Reportagens

Com seca extrema, rio Amazonas deve baixar históricos 8 metros em setembro 2b3c63

Média de vazão para o mês nos últimos 20 anos foi de 4,38 metros. Ribeirinhos já sofrem com insegurança alimentar e fauna local padece nas águas quentes

Cristiane Prizibisczki ·
27 de setembro de 2023 · 2 anos atrás

Enquanto o sul ainda sofre com intensas chuvas e alagamentos, o norte do país enfrenta seca cada vez mais severa. Até esta quarta-feira (27), o rio Amazonas já havia baixado 7,35 metros. Nos últimos 20 anos, a média de vazão foi de 4,38 metros. Em alguns tributários, como o lago e o rio Tefé, a água praticamente secou. Em outros pontos, o que resta está tão quente que peixes e mamíferos estão morrendo.

A medição do nível do rio Amazonas é realizada há décadas pelo Porto de Manaus, na região de confluência do Rio Negro com o Solimões. Ao longo dos últimos 15 dias, o rio tem baixado cerca de 30 cm diariamente. “A gente tem alguns dias até o final do mês. Com mais alguns dias a 30 cm por dia, a gente vai bater 8 metros de descida do rio no mesmo mês, o que é absurdamente alto”, diz o professor do Programa de Pós-graduação em Biologia de Água Doce e Pesca Interior do Instituto de Pesquisas da Amazônia (INPA), Jansen Zuanon.

Segundo ele, uma seca tão intensa desafia qualquer capacidade de planejamento, tanto do ponto de vista das pessoas, quanto da flora e fauna, que não têm tempo para se adaptar.

“O rio descer tanto e tão rápido coloca em xeque não só a biologia do sistema, mas também as pessoas, os sistemas sociais ao longo dos rios da amazônia”, diz ele.

Impactos múltiplos 1i385k

Na região de Tefé, o lago de mesmo nome que serve de via de transporte e fonte de alimento para as populações ribeirinhas e extrativistas está praticamente seco. 

Seca no Lago Tefé (AM), no mês de setembro de 2023. Foto: Huéferson Falcão do Santos

“Tenho 30 anos e nunca tinha visto uma seca nesta proporção.

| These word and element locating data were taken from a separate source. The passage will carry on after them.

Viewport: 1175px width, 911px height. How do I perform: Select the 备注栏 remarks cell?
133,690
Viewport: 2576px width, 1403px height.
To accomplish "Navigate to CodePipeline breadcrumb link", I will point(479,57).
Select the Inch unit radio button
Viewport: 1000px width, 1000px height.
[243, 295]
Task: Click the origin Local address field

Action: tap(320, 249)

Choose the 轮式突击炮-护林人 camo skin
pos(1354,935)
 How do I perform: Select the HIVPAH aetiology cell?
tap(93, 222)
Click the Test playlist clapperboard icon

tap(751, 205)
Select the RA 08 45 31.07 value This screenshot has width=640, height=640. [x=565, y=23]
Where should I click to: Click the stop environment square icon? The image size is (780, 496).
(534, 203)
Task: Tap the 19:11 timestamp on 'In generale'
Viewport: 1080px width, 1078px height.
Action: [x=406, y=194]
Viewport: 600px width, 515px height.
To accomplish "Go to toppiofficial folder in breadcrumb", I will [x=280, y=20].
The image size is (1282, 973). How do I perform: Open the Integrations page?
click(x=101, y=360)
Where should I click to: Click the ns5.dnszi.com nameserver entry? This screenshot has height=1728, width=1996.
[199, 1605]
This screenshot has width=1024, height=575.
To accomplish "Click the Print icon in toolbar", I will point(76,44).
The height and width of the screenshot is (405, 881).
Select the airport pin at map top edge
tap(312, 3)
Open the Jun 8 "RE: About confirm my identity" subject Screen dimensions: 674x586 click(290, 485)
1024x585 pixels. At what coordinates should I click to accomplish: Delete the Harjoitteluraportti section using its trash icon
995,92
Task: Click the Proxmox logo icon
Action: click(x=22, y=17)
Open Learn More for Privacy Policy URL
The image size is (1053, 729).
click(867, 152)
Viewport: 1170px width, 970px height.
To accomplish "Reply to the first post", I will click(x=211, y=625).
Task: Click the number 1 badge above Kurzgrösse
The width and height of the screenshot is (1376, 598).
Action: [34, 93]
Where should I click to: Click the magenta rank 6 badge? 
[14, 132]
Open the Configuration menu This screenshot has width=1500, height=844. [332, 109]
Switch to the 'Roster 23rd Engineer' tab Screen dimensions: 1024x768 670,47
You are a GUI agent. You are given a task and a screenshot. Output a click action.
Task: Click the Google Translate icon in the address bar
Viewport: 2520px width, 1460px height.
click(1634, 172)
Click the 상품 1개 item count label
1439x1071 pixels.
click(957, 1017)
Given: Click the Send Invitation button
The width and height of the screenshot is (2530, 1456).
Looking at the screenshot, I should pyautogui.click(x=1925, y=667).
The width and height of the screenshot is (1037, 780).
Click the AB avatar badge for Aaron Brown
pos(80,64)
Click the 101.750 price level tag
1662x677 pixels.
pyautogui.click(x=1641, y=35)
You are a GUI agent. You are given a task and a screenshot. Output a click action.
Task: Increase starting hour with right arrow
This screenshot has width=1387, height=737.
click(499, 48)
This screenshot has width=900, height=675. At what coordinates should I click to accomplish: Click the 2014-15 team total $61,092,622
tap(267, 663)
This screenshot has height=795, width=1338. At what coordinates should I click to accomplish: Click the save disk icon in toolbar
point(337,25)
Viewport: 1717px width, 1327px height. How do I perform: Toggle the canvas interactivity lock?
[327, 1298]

A gente estava acostumado, no final de setembro, início de outubro, as águas do rio subirem, mas vemos hoje um verão mais intenso, uma seca mais intensa, e isso tem mudado toda a dinâmica das comunidades”, diz o extrativista Huéferson Falcão do Santos, morador de uma comunidade tradicional da Floresta Nacional de Tefé.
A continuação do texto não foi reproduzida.